**DIRECTIVES**
- a) List every database system that the data overview page names as supported for database connections.
- b) According to the data overview page, which tab is not shown in self-hosted deployments?
- c) Continue the data overview page from its final line.

**READING TEXT**
· · ·
Skip to main content

Data Overview

The Data module in the GeniSpace platform is divided into Data Source Management and Vector Datasets, providing data support for workflows and agents.

Access Path

  • Console → Sidebar Data module
  • Or navigate directly to /data (defaults to Data Source Management)
  • Switch between tabs at the top: Data Source Management | Vector Datasets | Platform Data (Platform Data is not shown in self-hosted deployments)
  • URL parameters: /data?tab=datasource, /data?tab=dataset, /data?tab=platform

Data Source Management

Data Source Management is used to connect to external relational databases and perform CRUD operations within workflows.

Feature Structure

Data Source Management includes three sub-views:

ViewDescription
Data SourcesSQL-based query/write configurations associated with connected databases
Data TablesManage table structures in databases (create, edit, delete)
DatabasesDatabase connection management, supporting MySQL, PostgreSQL, MariaDB

Basic Workflow

  1. Add a database connection in the Databases view (fill in host, port, credentials, database name, etc.)
· · ·
**DATA EXTRACT**
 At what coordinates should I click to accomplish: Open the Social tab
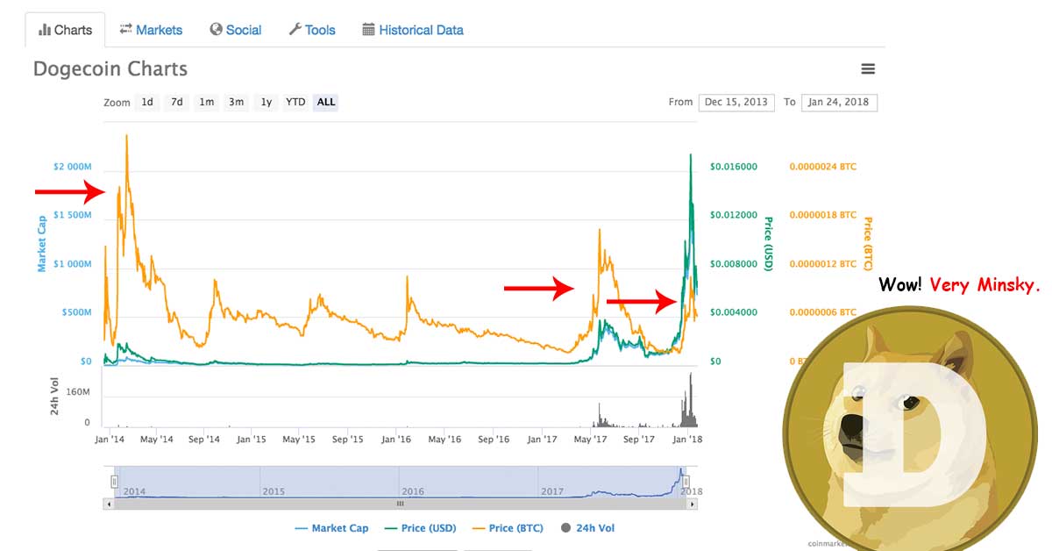(235, 30)
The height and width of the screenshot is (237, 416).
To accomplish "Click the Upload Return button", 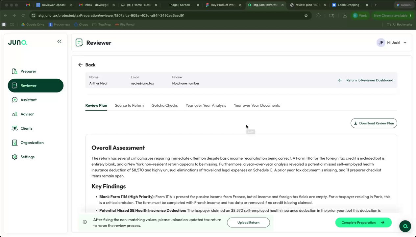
· · ·
**EXERCISE RESULTS**
- a) MySQL, PostgreSQL, MariaDB

- b) The Platform Data tab.

- c)
  2. Create or manage table structures in the Data Tables view
  3. Create a data source in the Data Sources view, select a database, and configure SQL statements
  4. Run functional tests to verify

Data sources can be invoked in workflow nodes and can also be converted into Data Source Tools for use by agents.

Vector Datasets

Vector datasets are used to store and retrieve vectorized data, providing semantic search and knowledge support for agents.

Features

1. Data Management

  • Custom Datasets: Create and manage custom datasets, supporting multiple data types
  • Data Import: Support importing from multiple sources, including file uploads, API integrations, etc.
  • Data Preview: Preview dataset contents in real time, with pagination and search support
  • Data Export: Export datasets in multiple formats

2. Vectorization Support

  • Automatic Vectorization: Support automatic text vectorization without manual processing
  • Vector Search: Support similarity search based on vectors
  • Vector Fields: Support custom vector fields with flexible dimension configuration

3. Data Operations

  • Data Query: Support complex query conditions, including filtering, sorting, etc.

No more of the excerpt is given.